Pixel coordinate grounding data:
-=-=-
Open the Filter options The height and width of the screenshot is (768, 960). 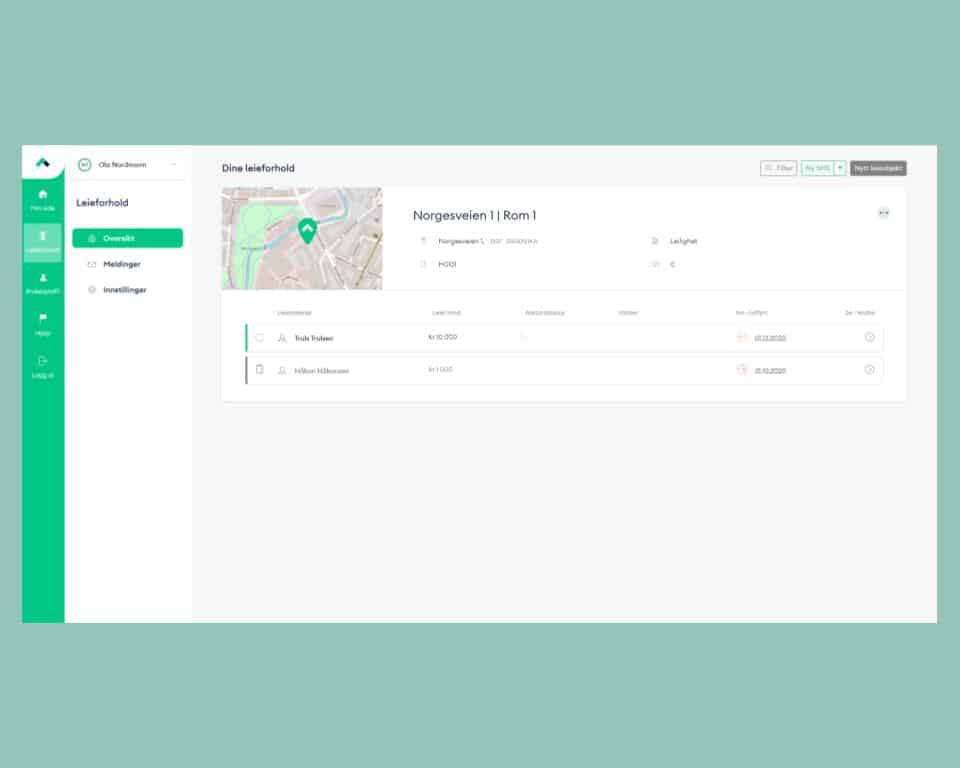(x=778, y=168)
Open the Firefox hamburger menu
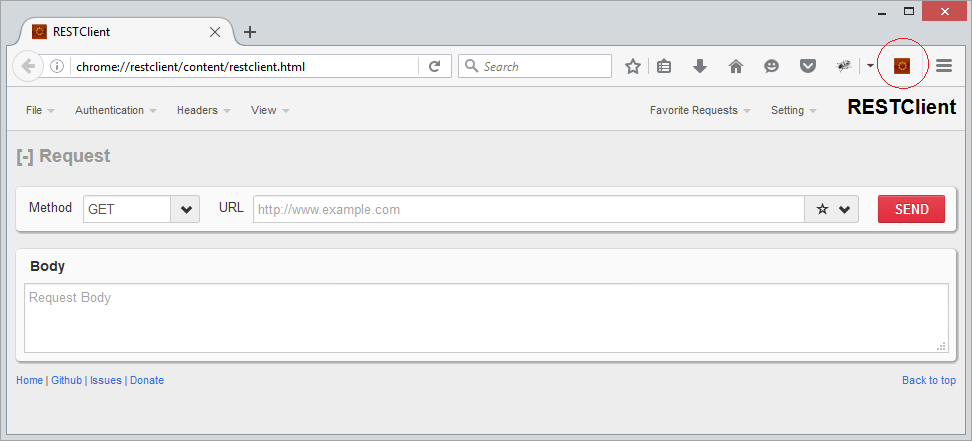Image resolution: width=972 pixels, height=441 pixels. (x=943, y=66)
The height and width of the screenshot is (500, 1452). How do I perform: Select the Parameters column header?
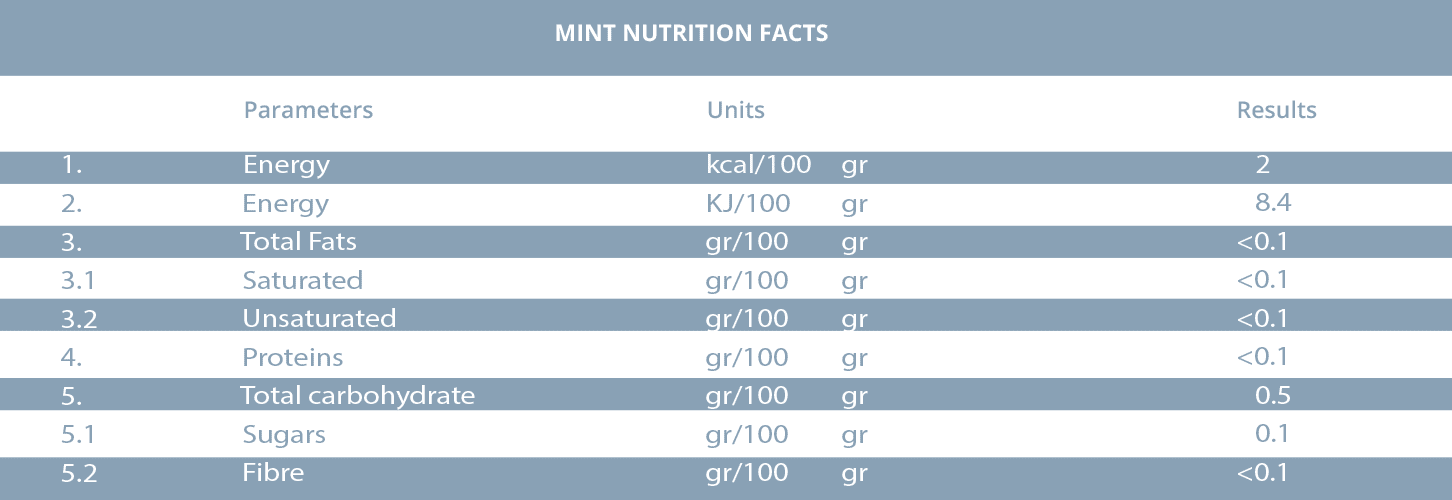(308, 110)
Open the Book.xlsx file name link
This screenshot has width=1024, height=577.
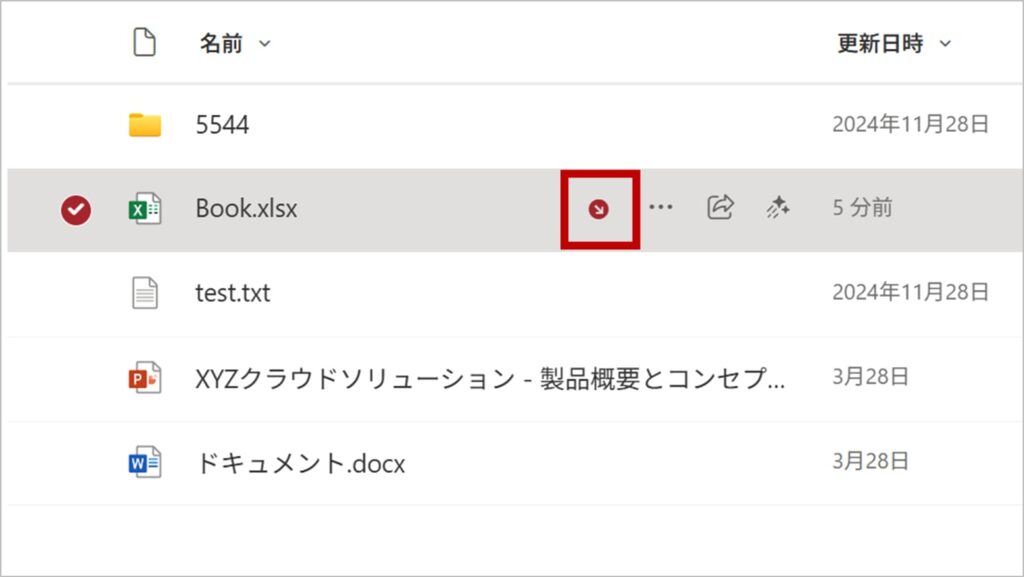point(246,209)
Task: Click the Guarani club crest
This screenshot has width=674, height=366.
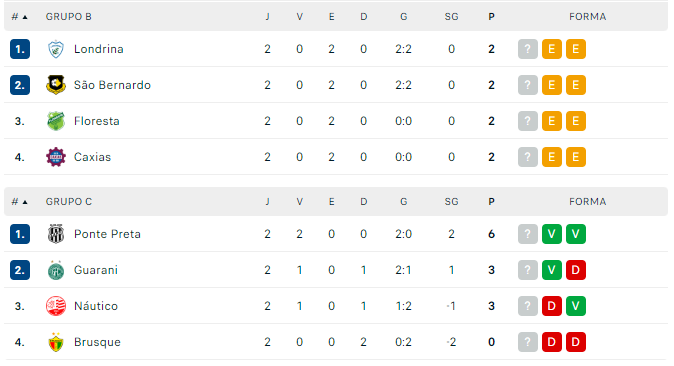Action: (56, 270)
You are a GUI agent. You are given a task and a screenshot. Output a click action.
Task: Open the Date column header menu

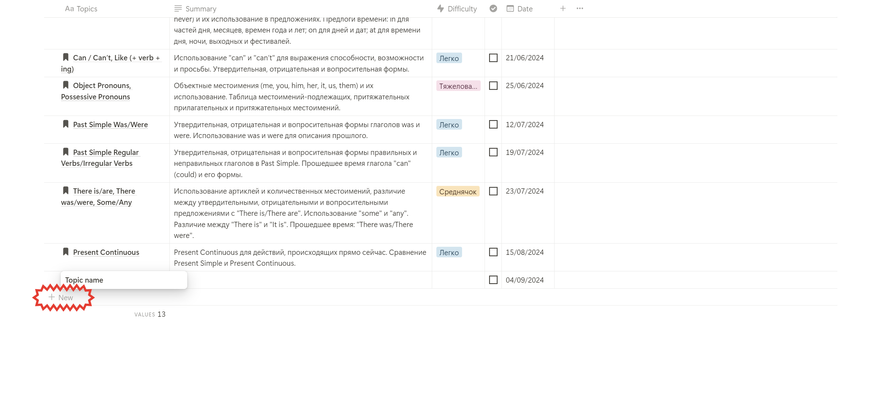(x=520, y=8)
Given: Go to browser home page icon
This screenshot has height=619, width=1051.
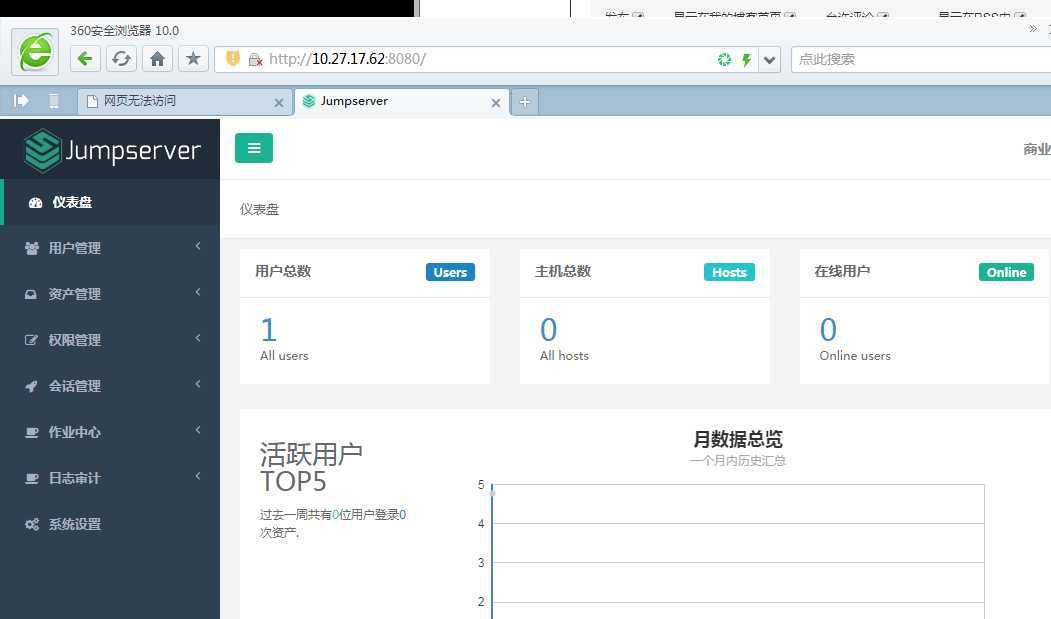Looking at the screenshot, I should point(157,59).
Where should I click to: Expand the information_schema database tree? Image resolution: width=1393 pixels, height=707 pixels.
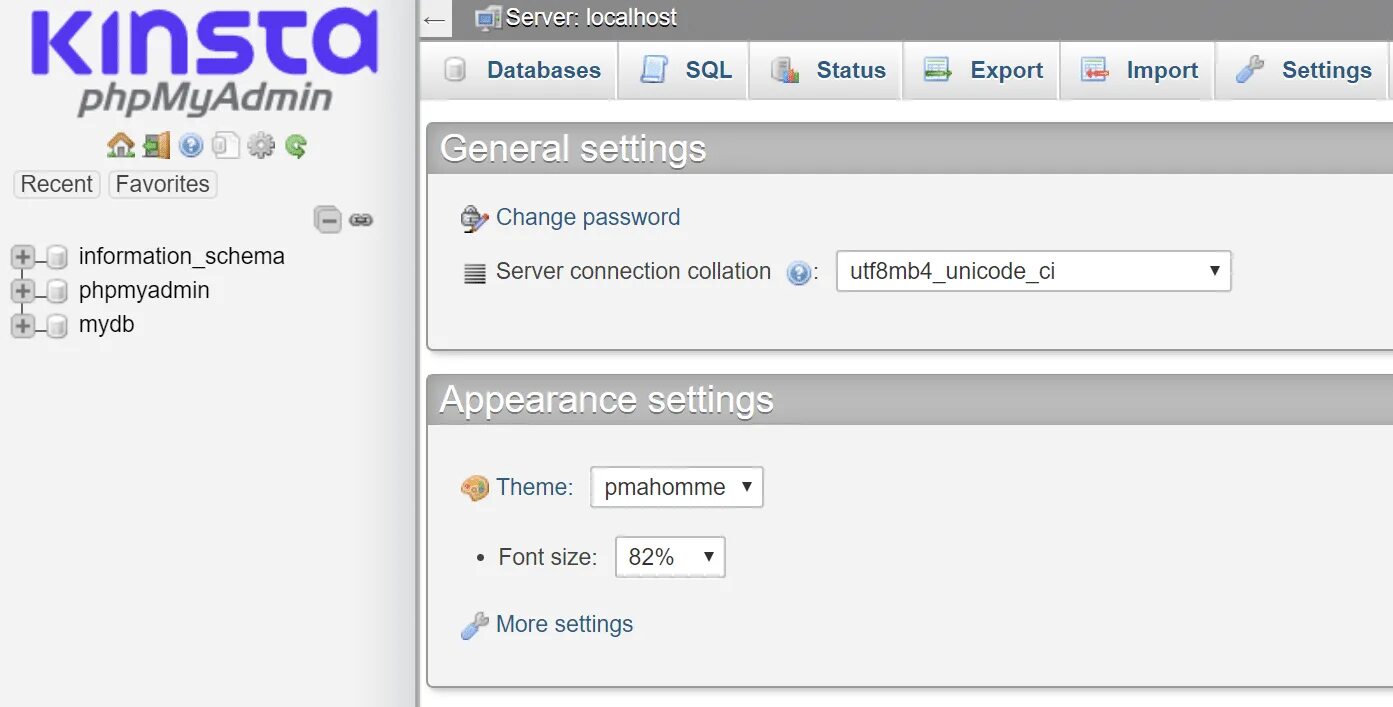(22, 257)
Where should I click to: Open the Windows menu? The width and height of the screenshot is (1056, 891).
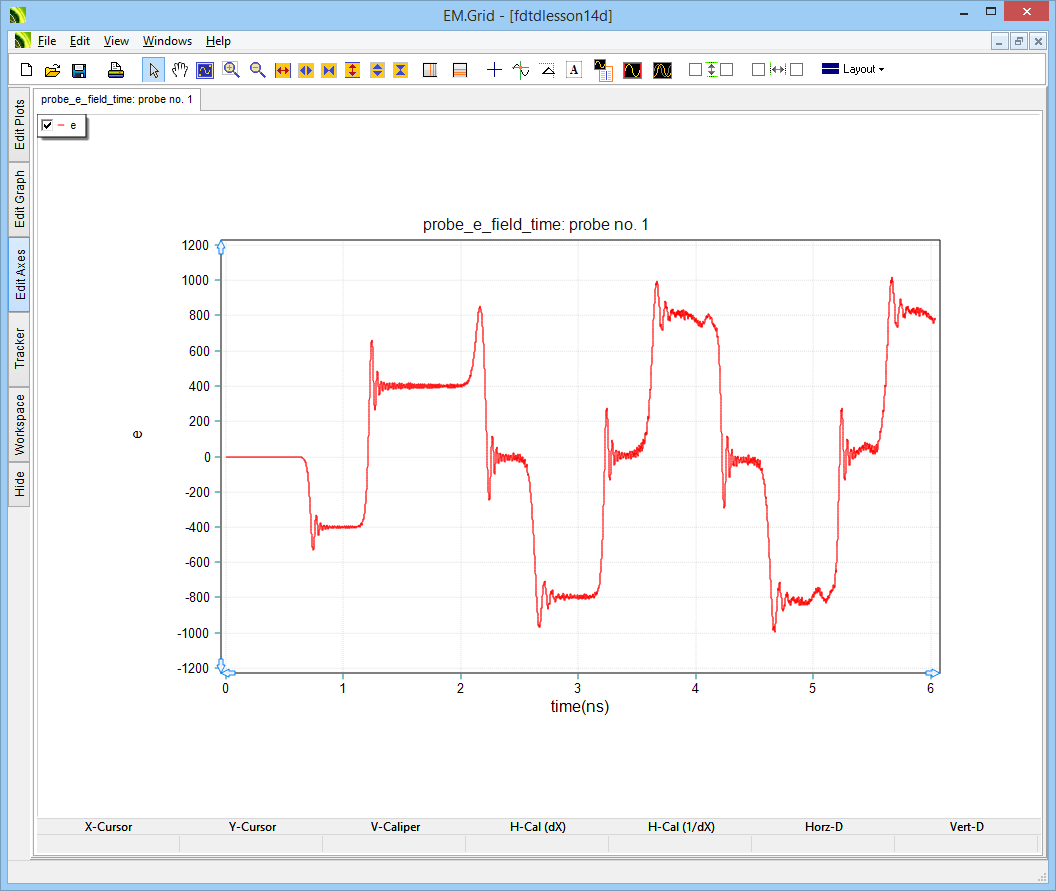tap(167, 41)
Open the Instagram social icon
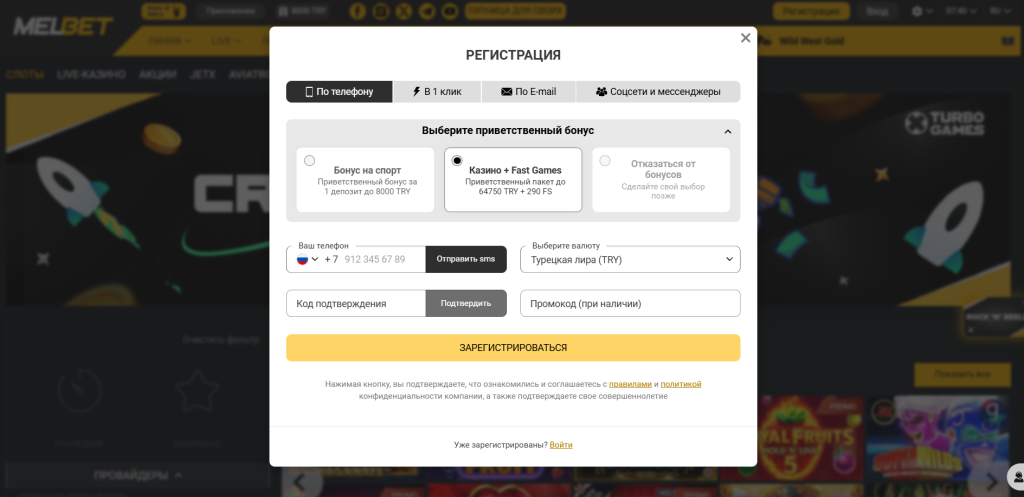The height and width of the screenshot is (497, 1024). point(381,11)
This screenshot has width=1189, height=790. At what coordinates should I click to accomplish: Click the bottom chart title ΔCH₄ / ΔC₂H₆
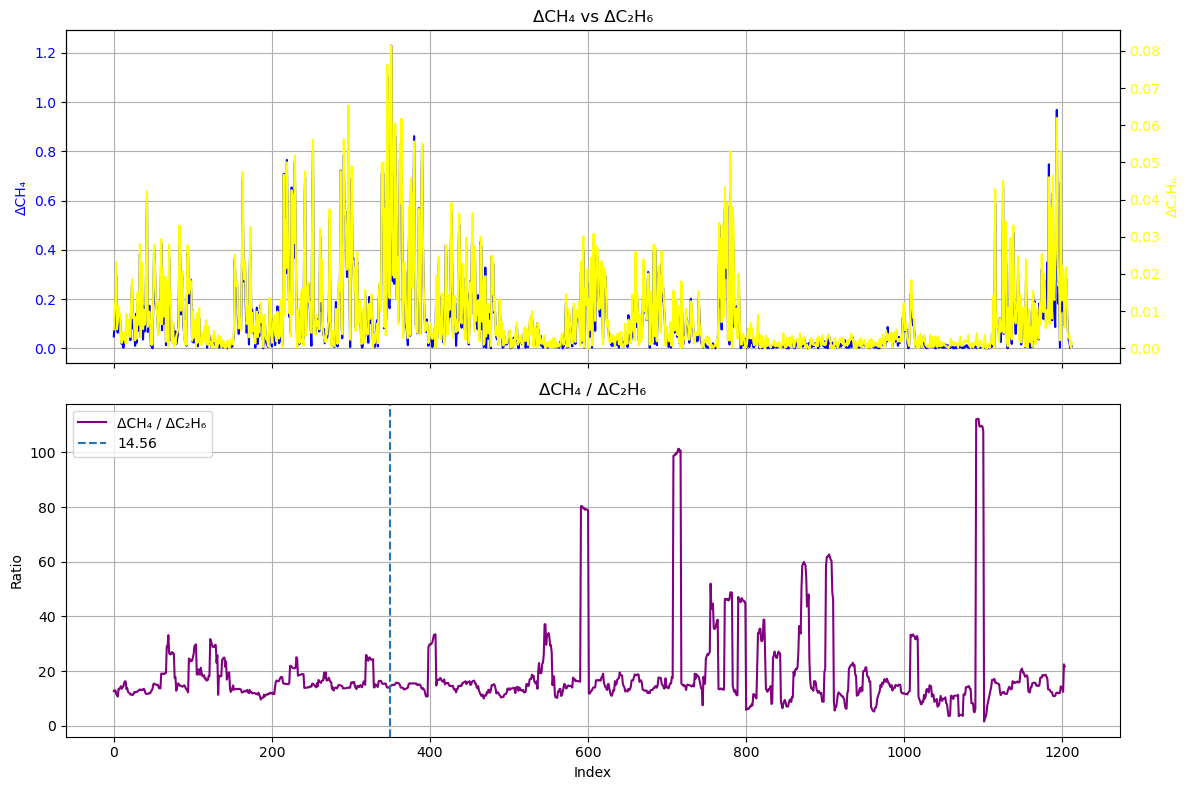(593, 390)
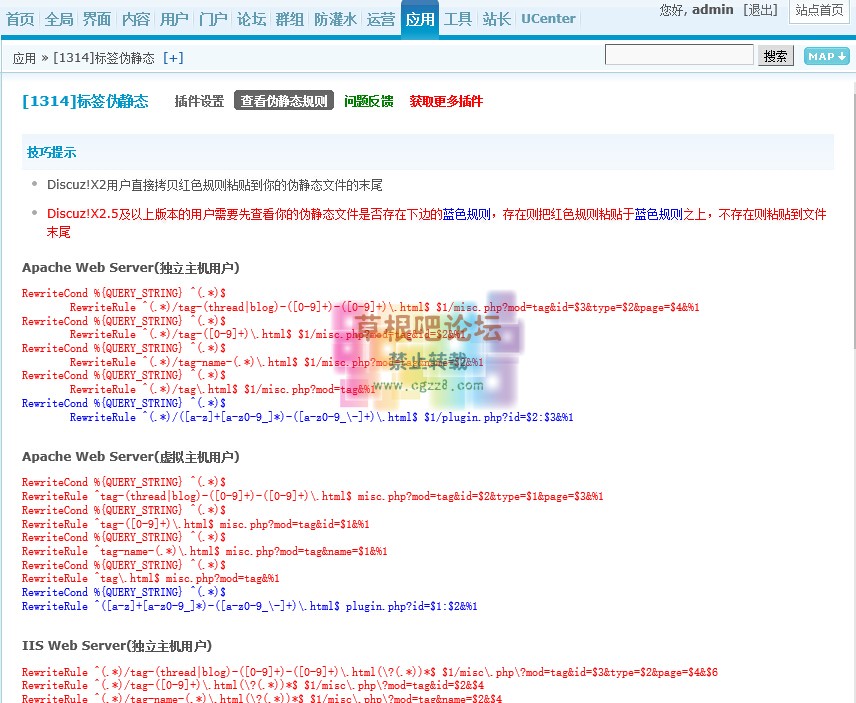Image resolution: width=856 pixels, height=703 pixels.
Task: Click the [+] add shortcut icon
Action: point(173,58)
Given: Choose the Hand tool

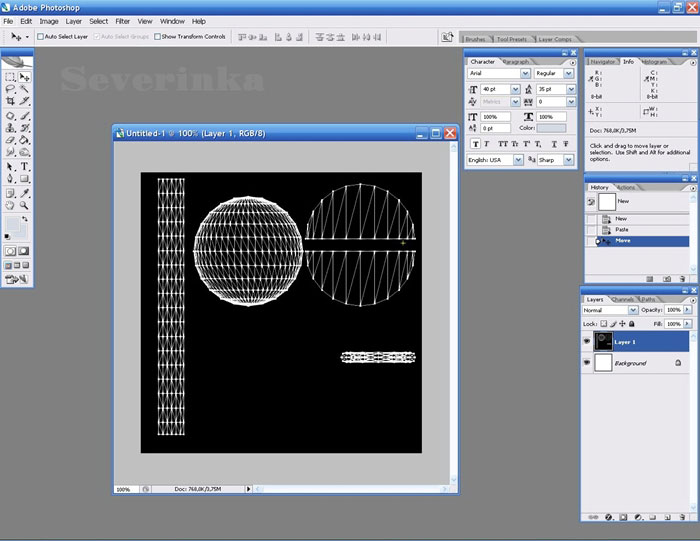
-=-=-
> [Activity]: Return the lines from the one containing "This screenshot has width=1189, height=790." through the last line of the records, both included, exactly as written and with no pictures.

> [Task answer]:
This screenshot has width=1189, height=790. At what coordinates should I click to accomplish: Click the bottom chart title ΔCH₄ / ΔC₂H₆
(593, 390)
Image resolution: width=856 pixels, height=703 pixels.
Task: Click the [+] add shortcut icon
Action: point(173,58)
Given: Choose the Hand tool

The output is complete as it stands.